待读节选:
§ §

一种动态可重构的智能计算集群及其配置方法,包括通用计算平面,用于完成包括聚类、调度或参数传递的计算任务,由参数服务器节点和智能计算节点组成,所述智能计算节点包括处理器、预处理器连接的内存、与处理器连接交换芯片、连接交换芯片的智能计算卡、PCIE桥片、BMC、硬盘、网卡;智能计算平面,用于完成包括并行及流水的计算任务,由若干智能计算节点组成,所有智能计算节点之间均采用SRIO互联;该智能计算平面与通用计算平面之间通过PCIE接口互联。该动态可重构的智能计算集群及其配置方法与现有技术相比,可灵活调度FPGA运算给CPU,使得系统资源利用率提升;可实现对CPU和FPGA的资源调度管理,同时可动态增加或减少服务器节点。

Description

一种动态可重构的智能计算集群及其配置方法 技术领域
本发明涉及人工智能计算领域,具体地说是一种动态可重构的智能计算集群及其配置方法。
背景技术
FPGA(Field Programmable Gate Array),即现场可编程门阵列,它是在PAL、GAL、CPLD等可编程器件的基础上进一步发展的产物。它是作为专用集成电路(ASIC)领域中的一种半定制电路而出现的,既解决了定制电路的不足,又克服了原有可编程器件门电路数有限的缺点。

§ §

所给材料:
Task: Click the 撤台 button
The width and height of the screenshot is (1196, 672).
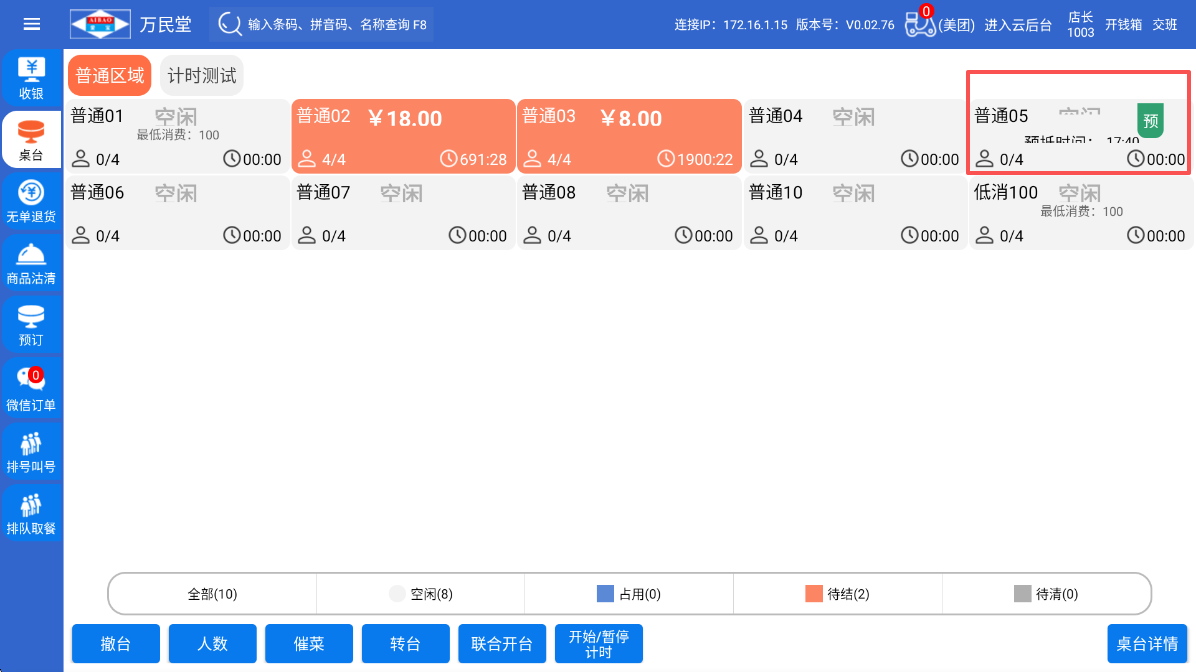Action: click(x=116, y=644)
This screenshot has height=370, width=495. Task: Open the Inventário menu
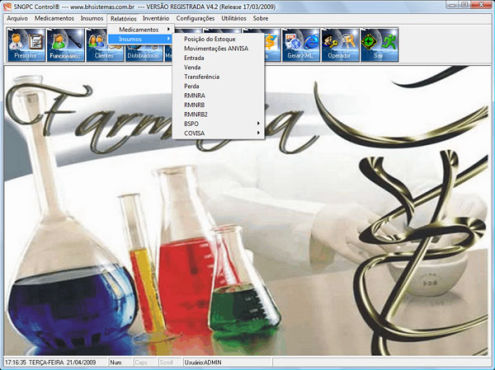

§ §

任务目标:
请完整重新写出这段关于动态可重构智能计算集群的节选，一字不改。 上列各行与这段节选并无关联。

本题作答:
一种动态可重构的智能计算集群及其配置方法,包括通用计算平面,用于完成包括聚类、调度或参数传递的计算任务,由参数服务器节点和智能计算节点组成,所述智能计算节点包括处理器、预处理器连接的内存、与处理器连接交换芯片、连接交换芯片的智能计算卡、PCIE桥片、BMC、硬盘、网卡;智能计算平面,用于完成包括并行及流水的计算任务,由若干智能计算节点组成,所有智能计算节点之间均采用SRIO互联;该智能计算平面与通用计算平面之间通过PCIE接口互联。该动态可重构的智能计算集群及其配置方法与现有技术相比,可灵活调度FPGA运算给CPU,使得系统资源利用率提升;可实现对CPU和FPGA的资源调度管理,同时可动态增加或减少服务器节点。

Description

一种动态可重构的智能计算集群及其配置方法 技术领域
本发明涉及人工智能计算领域,具体地说是一种动态可重构的智能计算集群及其配置方法。
背景技术
FPGA(Field Programmable Gate Array),即现场可编程门阵列,它是在PAL、GAL、CPLD等可编程器件的基础上进一步发展的产物。它是作为专用集成电路(ASIC)领域中的一种半定制电路而出现的,既解决了定制电路的不足,又克服了原有可编程器件门电路数有限的缺点。